In Mongolia they don't celebrate Christmas. But somehow, from the few things I have heard about the place, and the nomadic people who live there, they have that sort of bond to each other and their surroundings that we have not. For me, that sort of feeling is sort of fleeting; I get a dose of it for a few weeks a year. What a shame that it is more or less a seasonal thing. It seems to be something that we almost have to remind ourselves to do...put it on our "to do list." I wonder what it would be like to share life in a community that is unencumbered by the amount of nonsense we surround ourselves with every day. I wonder what it would feel like if we were valued not as human capital but as human beings. What would life be like if we didn't have to sell our lives by the hour to (what to us) is the highest bidder?

Mongolians don't have money. They have each other. They have the land and animals that God gave them. They value it all in a way that we have long since forgotten about. Where I live, the land is priced out of range for even dedicated working stiffs. And for most of us, we can't own life-sustaining animals. It's illegal due to zoning laws. That ought to tell you something about how backwards and sick we are as a society. Mongolians don't want what they don't have, but we don't need what we have, and we certainly don't have what we need. Hell, we don't even want what we need!
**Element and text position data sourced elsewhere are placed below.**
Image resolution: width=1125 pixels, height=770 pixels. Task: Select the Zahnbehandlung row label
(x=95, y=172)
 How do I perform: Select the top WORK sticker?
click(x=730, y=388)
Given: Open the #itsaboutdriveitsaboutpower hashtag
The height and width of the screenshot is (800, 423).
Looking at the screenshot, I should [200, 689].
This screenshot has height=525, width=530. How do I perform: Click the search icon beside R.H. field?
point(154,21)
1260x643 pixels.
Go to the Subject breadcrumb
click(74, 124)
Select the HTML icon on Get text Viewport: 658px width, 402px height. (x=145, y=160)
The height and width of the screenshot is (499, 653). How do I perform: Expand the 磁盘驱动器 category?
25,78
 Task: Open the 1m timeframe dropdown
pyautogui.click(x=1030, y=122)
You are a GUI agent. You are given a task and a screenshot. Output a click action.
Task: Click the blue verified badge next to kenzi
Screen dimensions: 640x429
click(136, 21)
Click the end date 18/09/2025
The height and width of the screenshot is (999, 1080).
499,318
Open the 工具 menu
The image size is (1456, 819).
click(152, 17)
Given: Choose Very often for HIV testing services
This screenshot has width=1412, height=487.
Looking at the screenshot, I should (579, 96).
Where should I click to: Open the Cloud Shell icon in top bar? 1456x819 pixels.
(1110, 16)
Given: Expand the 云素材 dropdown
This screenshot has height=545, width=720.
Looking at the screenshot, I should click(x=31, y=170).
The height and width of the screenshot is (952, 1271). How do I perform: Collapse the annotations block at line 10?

That much has been chased out of us!

But one day, all the material items in the world will be found to be nothing but that—material items that have no soul, no capacity for compassion or love, no ability to emote, no cares if you or I live or die. And then a lot of it will ultimately break down and be thrown away anyway, maybe before its time. Think about that when you are ready to lay down the credit cards this season... you're spending invisible money (which only amounts to a promise anyway) on poorly made stuff for temporary kicks for people who would probably want your love anyway, which of course comes for free anyway. So what if the economy slows down because people stopped buying. Mother Earth could possibly come up for air with that news! There is more to life than just keeping the economy going. Our economy is not the heartbeat of a healthy nation—our compassion and love is. But we have been told otherwise. We only need a strong economy to keep people working to ensure their own enslavement to corporations and consumerism.

Mongolian nomads don't have day jobs, but they have a lot we don't have. They don't go to Wal Mart for low prices, because the stuff they surround themselves with is priceless.